» **EXTRAIT DU TEXTE**:
☆ ☆ ☆ ☆

Journal

L’Amour sorcier et La Vie brève à Nantes – L’heure (vraiment) espagnole – Compte rendu

 
En septembre 2015, la saison d’Angers Nantes Opéra s’ouvrait sur une superbe exécution de L’Heure espagnole en version de concert, donnée au Palais des Congrès. Dix ans après, la saison 25-26 démarre à nouveau par un opéra en concert, mais au Théâtre Graslin. Et si l’acte de Ravel relevait de la plus délicieuse des espagnolades imaginées par un Français, il ne s’agit cette fois plus de gens qui se disent espagnols mais ne sont pas du tout espagnols : place à Manuel de Falla, dont l’Ibérie, pour être pittoresque, n’en est pas moins vécue de l’intérieur.

☆ ☆ ☆ ☆

» **DONNÉES FOURNIES**:
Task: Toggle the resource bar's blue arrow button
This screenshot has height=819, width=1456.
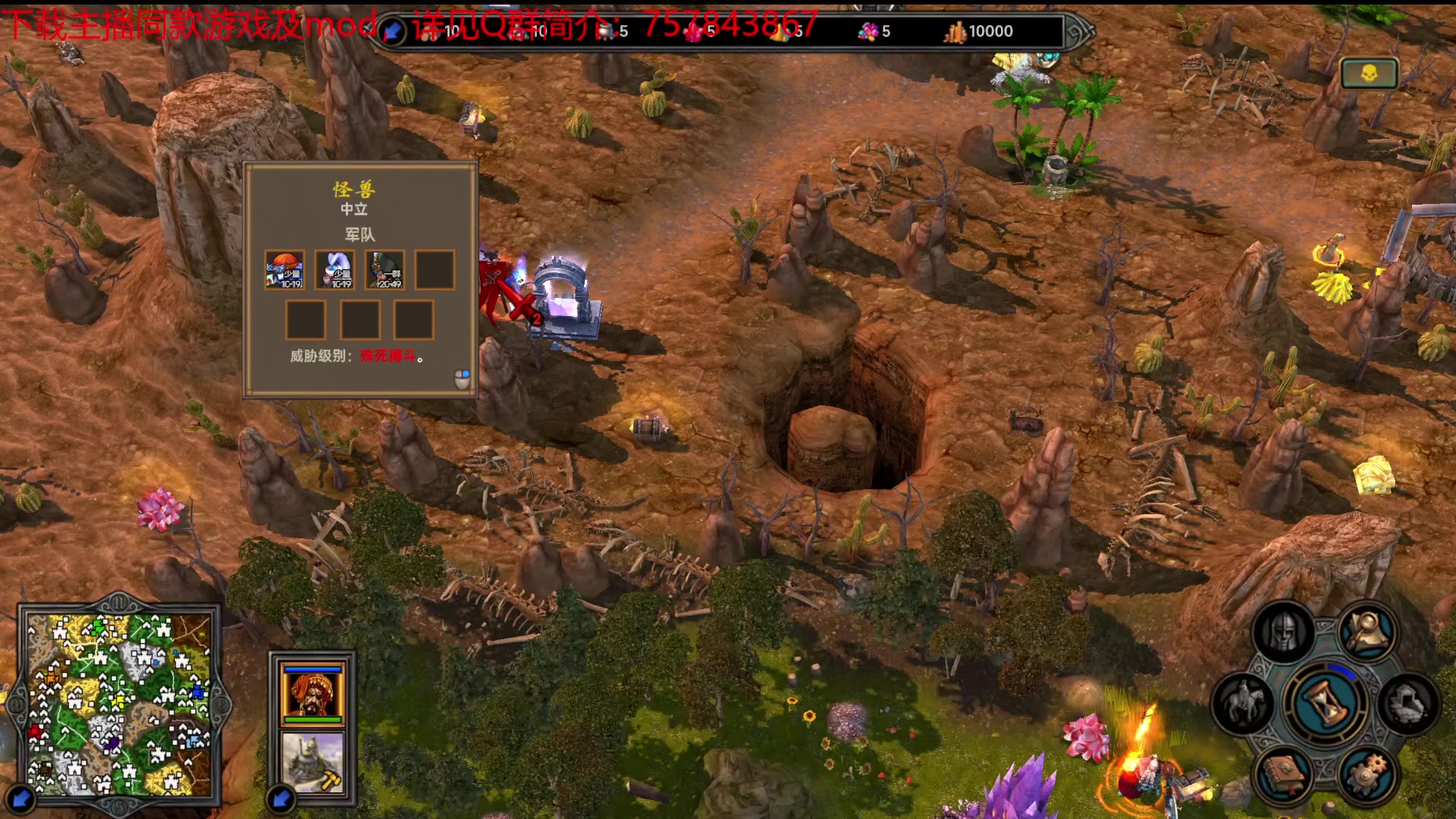Action: point(393,31)
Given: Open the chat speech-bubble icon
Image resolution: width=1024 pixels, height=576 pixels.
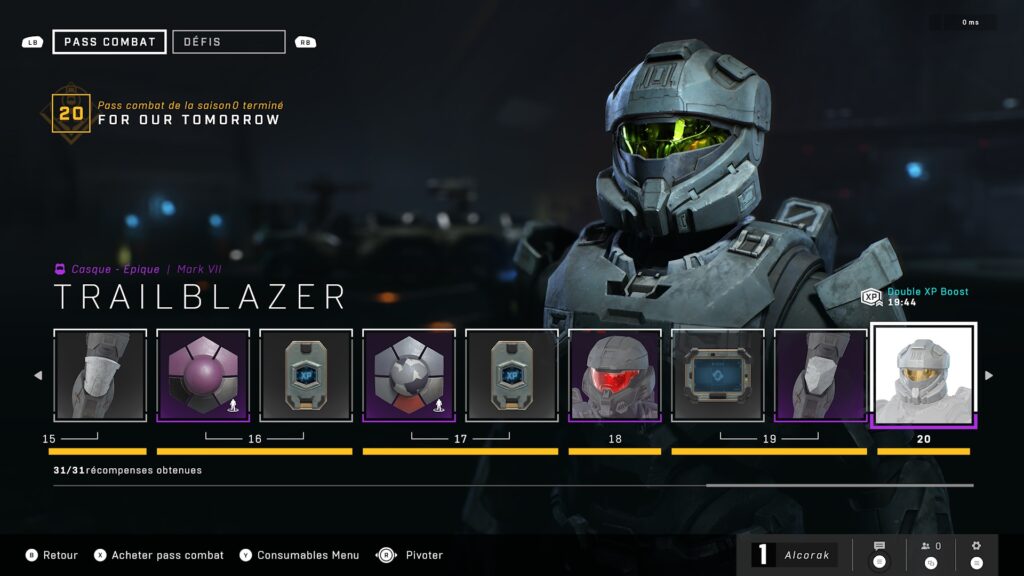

☆ ☆ ☆ ☆

» **CONSIGNE 1**: Recopiez le passage du compte rendu compris entre « En septembre 2015, la » et « vécue de l’intérieur. », ces deux bornes incluses.
» **CONSIGNE 2**: Selon le compte rendu, dans quelle salle L'Heure espagnole a-t-elle été donnée en septembre 2015 ?
» **CONSIGNE 3**: D'après le compte rendu, pourquoi ne s'agit-il plus, cette fois, de gens qui se disent espagnols sans l'être du tout ?
Ces enregistrements proviennent d'une autre source.

» **RÉPONSE COMPLÈTE 1**:
En septembre 2015, la saison d’Angers Nantes Opéra s’ouvrait sur une superbe exécution de L’Heure espagnole en version de concert, donnée au Palais des Congrès. Dix ans après, la saison 25-26 démarre à nouveau par un opéra en concert, mais au Théâtre Graslin. Et si l’acte de Ravel relevait de la plus délicieuse des espagnolades imaginées par un Français, il ne s’agit cette fois plus de gens qui se disent espagnols mais ne sont pas du tout espagnols : place à Manuel de Falla, dont l’Ibérie, pour être pittoresque, n’en est pas moins vécue de l’intérieur.

» **RÉPONSE COMPLÈTE 2**: Au Palais des Congrès.

» **RÉPONSE COMPLÈTE 3**: La place revient désormais à Manuel de Falla, dont l'Ibérie, si pittoresque soit-elle, est vécue de l'intérieur. Ce n'est plus le cas de l'acte de Ravel, une espagnolade imaginée par un Français.